Initial Code Snippet for Speed Encoding
Code Snippet for Chance Mechanism
Working within a strict $500 project budget, the team optimized the Bill of Materials (BOM) to prioritize high-durability structural components and reliable power delivery. The primary chassis and internal linkages are currently being fabricated using high-density PLA and PETG to withstand the operational vibration and heat of the motors and drivers.
To mitigate supply chain risks and ensure adherence to the Capstone timeline, my team initiated the procurement of the primary electronics, actuators, and raw materials during the inter-semester break. Physical assembly of the localized subsystems has commenced, with full-system integration scheduled for the upcoming phase next semester.
Once physical integration is complete, the team will begin system validation testing to ensure the device meets our strict mathematical constraints. Our primary testing milestones include:
Throughput Verification: Confirming the mechanism sustains the 12 cards/s processing rate without double-feeding or jamming across US Mini, Poker, and Tarot card sizes.
Thermal & Autonomy Testing: Validating the 6000mAh dual-rail power architecture to ensure the system successfully executes 100 continuous shuffle cycles (2.9 hours) without exceeding thermal limits or dropping below the logic voltage threshold.
Stochastic Validation: Analyzing the final deck output after the 7-cycle inverse riffle shuffle to mathematically verify true randomization, explained further below.
To prove that our device achieves true mathematical randomization—rather than the pseudo-randomness of existing commercial shufflers—system output will be rigorously validated against the Gilbert-Shannon-Reeds (GSR) and Bayer-Diaconis (BD) statistical shuffling models.

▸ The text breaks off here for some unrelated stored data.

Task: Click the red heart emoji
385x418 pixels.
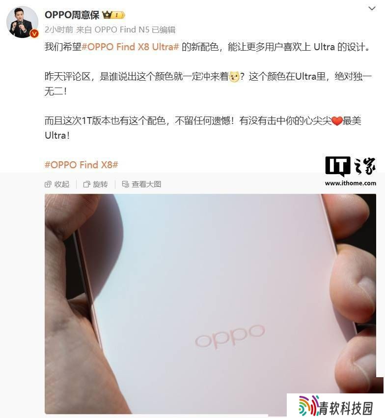Action: coord(337,121)
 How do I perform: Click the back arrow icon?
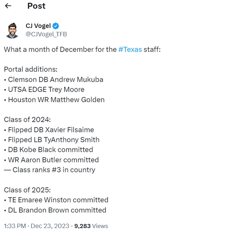tap(8, 6)
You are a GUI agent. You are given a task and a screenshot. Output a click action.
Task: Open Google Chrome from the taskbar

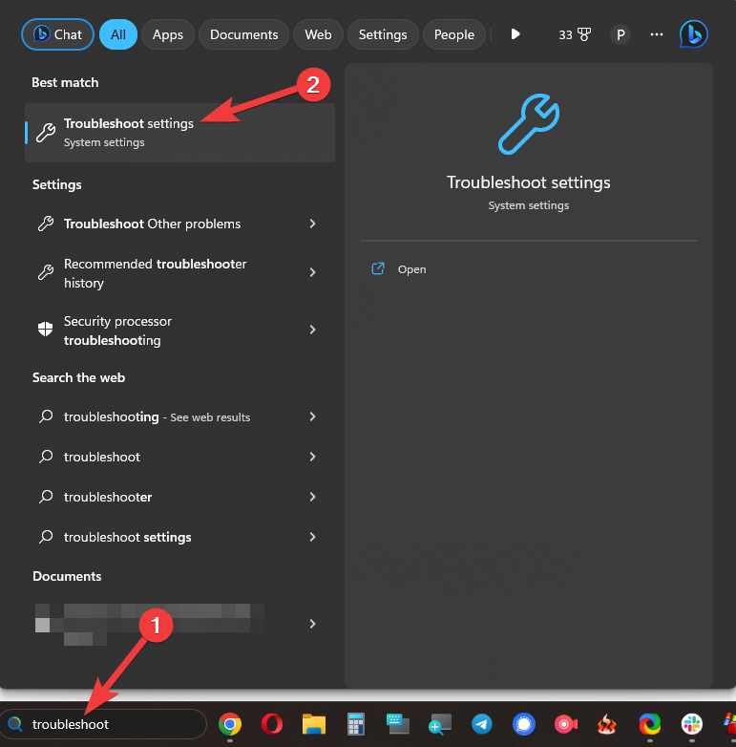[229, 724]
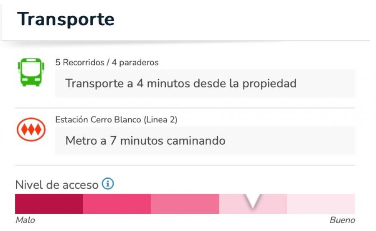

Validation testing evaluates hundreds of deck permutations across three strict mathematical metrics to identify and eliminate any residual ordering:
Rising Sequence Analysis (The 7-Shuffle Baseline): Based on the GSR model, a mathematically randomized 52-card deck yields approximately 25 "rising sequences" (interspersed, increasing card sequences). Our system is hard-coded to execute 7 autonomous inverse riffle shuffles, which our statistical histograms identify as the exact threshold where rising sequences reach the optimal ~25 target before encountering diminishing returns.
Card Position Distribution (CPD): This metric evaluates single-card entropy. Across hundreds of trial permutations, the device must demonstrate that every individual card has an equal probability (1/52) of appearing at any specific index in the final deck, proving that original top/bottom cards do not mathematically cluster.
Pairwise Ordering Probabilities (POP): To validate two-card randomness, the system evaluates all 1,326 possible pairs within a 52-card deck. The validation protocol measures the probability of Card A sitting above Card B. A perfectly random output will converge on a POP value of 0.5 averaged across all pairs, indicating zero residual sequential bias.
Designing the Reverse Riffler served as a comprehensive exercise in full-cycle mechatronic integration. By bridging the gap between physical kinematics, such as the friction-gradient feeding mechanism, and the C++ control logic, I developed a practical understanding of how to engineer reliable systems under strict spatial and thermal constraints. Ultimately, this project reinforced my ability to translate rigorous theoretical mathematics into functional, automated hardware.
As the project transitions out of the digital design phase, I am incredibly eager for the physical fabrication of these mechanisms next semester. I look forward to bridging the gap between our SolidWorks models and tangible hardware, and ultimately proving the system's reliability during the active validation trials.